(Rows on where targets appear)
-----
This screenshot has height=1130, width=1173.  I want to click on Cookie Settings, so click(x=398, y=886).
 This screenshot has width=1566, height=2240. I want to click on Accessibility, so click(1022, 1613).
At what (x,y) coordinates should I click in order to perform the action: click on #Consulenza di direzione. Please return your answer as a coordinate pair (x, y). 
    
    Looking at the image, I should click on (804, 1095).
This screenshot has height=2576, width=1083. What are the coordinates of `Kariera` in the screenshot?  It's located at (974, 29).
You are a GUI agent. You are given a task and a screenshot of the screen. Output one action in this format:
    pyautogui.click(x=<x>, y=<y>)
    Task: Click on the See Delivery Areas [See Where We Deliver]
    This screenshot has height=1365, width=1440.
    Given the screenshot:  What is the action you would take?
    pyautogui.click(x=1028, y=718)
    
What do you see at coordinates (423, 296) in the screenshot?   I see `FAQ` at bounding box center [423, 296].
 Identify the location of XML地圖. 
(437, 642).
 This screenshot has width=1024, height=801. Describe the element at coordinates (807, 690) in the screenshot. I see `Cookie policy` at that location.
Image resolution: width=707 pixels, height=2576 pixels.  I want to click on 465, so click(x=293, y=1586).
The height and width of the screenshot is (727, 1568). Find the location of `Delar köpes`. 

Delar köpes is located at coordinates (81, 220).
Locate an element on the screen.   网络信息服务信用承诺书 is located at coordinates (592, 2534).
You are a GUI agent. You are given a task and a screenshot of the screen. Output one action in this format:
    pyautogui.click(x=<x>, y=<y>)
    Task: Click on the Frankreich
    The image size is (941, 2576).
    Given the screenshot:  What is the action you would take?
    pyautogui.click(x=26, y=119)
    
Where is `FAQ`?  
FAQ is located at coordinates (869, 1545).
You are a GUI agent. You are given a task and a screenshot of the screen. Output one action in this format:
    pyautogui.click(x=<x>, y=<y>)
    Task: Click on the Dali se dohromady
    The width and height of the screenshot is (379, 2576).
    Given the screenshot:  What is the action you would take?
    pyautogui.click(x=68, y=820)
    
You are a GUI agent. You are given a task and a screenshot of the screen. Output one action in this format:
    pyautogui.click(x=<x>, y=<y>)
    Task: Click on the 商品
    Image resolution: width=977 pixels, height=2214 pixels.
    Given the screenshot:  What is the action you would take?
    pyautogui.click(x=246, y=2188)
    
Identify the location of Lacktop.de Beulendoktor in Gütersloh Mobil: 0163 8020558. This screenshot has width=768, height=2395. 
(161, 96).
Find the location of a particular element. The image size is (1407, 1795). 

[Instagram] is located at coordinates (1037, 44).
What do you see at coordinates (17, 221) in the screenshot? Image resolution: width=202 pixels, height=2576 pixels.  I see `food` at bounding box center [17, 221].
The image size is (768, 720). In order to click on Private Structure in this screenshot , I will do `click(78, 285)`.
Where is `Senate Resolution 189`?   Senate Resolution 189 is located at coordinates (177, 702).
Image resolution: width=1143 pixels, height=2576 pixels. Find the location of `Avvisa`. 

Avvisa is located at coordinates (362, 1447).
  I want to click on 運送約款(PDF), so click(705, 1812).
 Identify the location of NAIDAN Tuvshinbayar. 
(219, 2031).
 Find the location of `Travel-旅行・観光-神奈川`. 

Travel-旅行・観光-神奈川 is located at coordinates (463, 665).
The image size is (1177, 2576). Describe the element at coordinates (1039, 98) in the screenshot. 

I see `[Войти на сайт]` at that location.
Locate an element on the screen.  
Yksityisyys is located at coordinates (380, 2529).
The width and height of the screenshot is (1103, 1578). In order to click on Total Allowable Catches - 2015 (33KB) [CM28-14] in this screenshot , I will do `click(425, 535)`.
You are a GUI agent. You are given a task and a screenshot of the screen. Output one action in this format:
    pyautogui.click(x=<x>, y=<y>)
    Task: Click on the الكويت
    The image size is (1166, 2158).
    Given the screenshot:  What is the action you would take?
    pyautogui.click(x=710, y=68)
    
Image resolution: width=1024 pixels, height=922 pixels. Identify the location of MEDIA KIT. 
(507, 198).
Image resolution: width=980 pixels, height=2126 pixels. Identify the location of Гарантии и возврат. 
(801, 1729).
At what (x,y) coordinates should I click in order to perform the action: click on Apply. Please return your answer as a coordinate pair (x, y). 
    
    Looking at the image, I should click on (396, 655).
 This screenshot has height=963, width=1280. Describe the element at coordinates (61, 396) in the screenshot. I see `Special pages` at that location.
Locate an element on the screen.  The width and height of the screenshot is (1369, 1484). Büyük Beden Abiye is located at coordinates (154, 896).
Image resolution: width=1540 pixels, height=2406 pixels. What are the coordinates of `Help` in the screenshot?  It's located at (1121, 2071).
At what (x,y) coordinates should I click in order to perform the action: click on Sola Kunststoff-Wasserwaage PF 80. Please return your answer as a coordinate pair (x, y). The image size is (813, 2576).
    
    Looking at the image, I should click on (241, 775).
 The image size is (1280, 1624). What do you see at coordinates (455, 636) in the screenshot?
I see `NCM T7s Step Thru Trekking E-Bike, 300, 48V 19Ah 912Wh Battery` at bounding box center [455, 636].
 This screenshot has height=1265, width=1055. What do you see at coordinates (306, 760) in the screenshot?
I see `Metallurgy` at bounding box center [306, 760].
-----
Copy word for word the lines of the records from the line containing "Identify the location of Lacktop.de" through the line containing "Yksityisyys is located", with both of those lines included.

Identify the location of Lacktop.de Beulendoktor in Gütersloh Mobil: 0163 8020558. This screenshot has width=768, height=2395. 
(161, 96).
Find the location of a particular element. The image size is (1407, 1795). 

[Instagram] is located at coordinates (1037, 44).
What do you see at coordinates (17, 221) in the screenshot? Image resolution: width=202 pixels, height=2576 pixels.  I see `food` at bounding box center [17, 221].
The image size is (768, 720). In order to click on Private Structure in this screenshot , I will do `click(78, 285)`.
Where is `Senate Resolution 189`?   Senate Resolution 189 is located at coordinates (177, 702).
Image resolution: width=1143 pixels, height=2576 pixels. Find the location of `Avvisa`. 

Avvisa is located at coordinates (362, 1447).
  I want to click on 運送約款(PDF), so click(705, 1812).
 Identify the location of NAIDAN Tuvshinbayar. 
(219, 2031).
 Find the location of `Travel-旅行・観光-神奈川`. 

Travel-旅行・観光-神奈川 is located at coordinates (463, 665).
The image size is (1177, 2576). Describe the element at coordinates (1039, 98) in the screenshot. 

I see `[Войти на сайт]` at that location.
Locate an element on the screen.  
Yksityisyys is located at coordinates (380, 2529).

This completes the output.